Fostering a resilient recovery and sustainable growth in Iceland


By Hansjörg Blöchliger and Vassiliki Koutsogeorgopoulou, OECD Economics Department

Iceland went through a comparatively mild COVID-19 health crisis. Containment measures were less severe than elsewhere, and all domestic restrictions were lifted at the end of June 2021. Yet the economy suffered a lot. Following lockdowns and travel restrictions worldwide, tourism, Iceland’s most important export sector, collapsed with only around a fourth of foreigners arriving in 2020 compared to the previous year. GDP declined by 6.6% in 2020, and unemployment rose to 8%.

Even before the pandemic, other sectors had started to draw level with tourism as growth engines. The pharmaceutical industry continues to develop rapidly, and digital services such as data processing and storage benefit from Iceland’s low energy prices and cool and windy climate. Fisheries are climbing up the value chain with fresh seafood and aquaculture rising fast. Innovative carbon capture technologies help reduce carbon emissions and provide export income.

Figure 1. The economy was hard hit as foreign tourism collapsed

Note: Passengers who go through security at Keflavík Airport.
Source: OECD, National Accounts database; and Statistics Iceland.
Macro policy supported households and firms

Like overseas, monetary and fiscal policy cushioned the blow for households and firms. In addition, the government plans to increase spending on infrastructure, digital and green transition, and research and development by around 0.5% points of annual GDP over the next few years, to ensure a healthy and sustainable recovery.

Yet public debt could continue to rise since Iceland, as a small open economy, is highly vulnerable to external shocks. To maintain fiscal space, the government should start consolidating once the recovery is firmly underway. Although Iceland’s population is young and active, the government should start addressing disability, pension and long-term care spending.

Structural reform could help boost productivity

Regulation is restrictive, hampering sound competition. Administrative burdens and an extensive licensing and permit system slow the entry of new and innovative firms. Skills gaps are considerable. To boost productivity and diversify the economy, regulation particularly in the tourism and construction sectors should be eased. The quality of education, from primary to tertiary, should be better aligned with the needs of economy and society.
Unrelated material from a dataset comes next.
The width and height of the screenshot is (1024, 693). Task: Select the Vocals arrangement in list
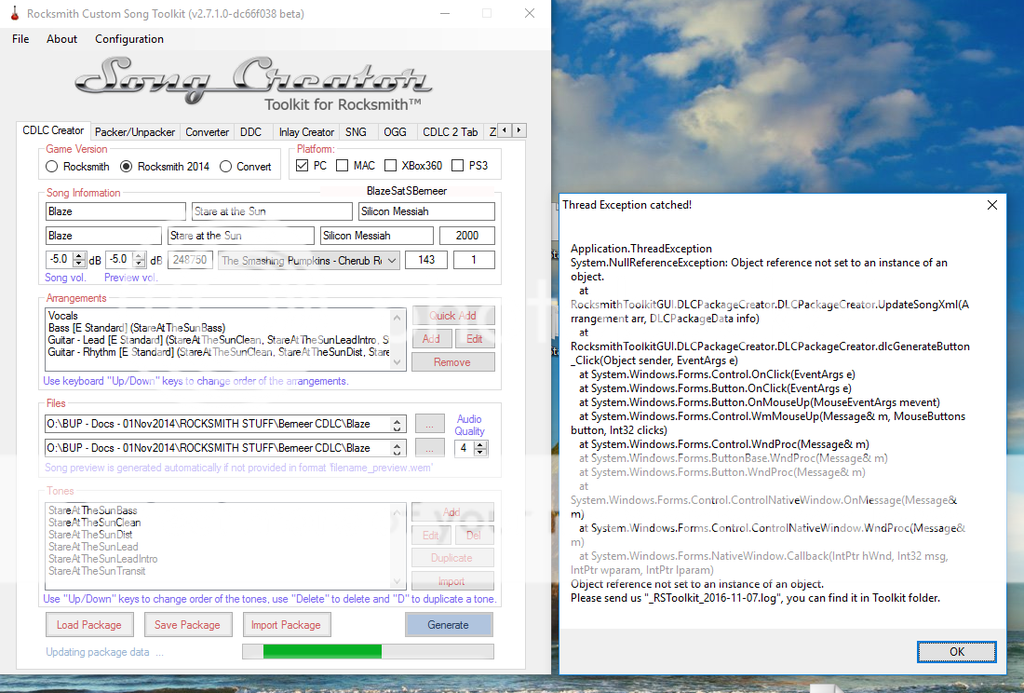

Fostering innovation is crucial for strong economic performance in the digital era

Innovation outcomes remain weak in some critical areas, notably ICT. Despite generous R&D tax incentives, many smaller firms have not been inclined to innovate. Icelandic firms should also be encouraged to step up the adoption of digital technologies, which would help the country make the most of innovation niches. Improving framework conditions and easier access to finance for young innovative firms are important. At the same time, the provision of digital skills needs to be strengthened and knowledge exchange enhanced, through closer business-university collaboration on innovation.

Making climate action more cost-efficient and inclusive

Iceland’s per capita greenhouse gas emissions exceed the OECD average, partly because of emission-intensive aluminium smeltering. The government committed to reduce emissions from their 2005 level by at least 40% by 2030. Iceland’s climate policy should rely on effective carbon pricing, complemented by investment in low-carbon technology and participation in international projects to finance emission reduction in transition and emerging market economies. Revenues from carbon pricing could be redistributed to households and firms.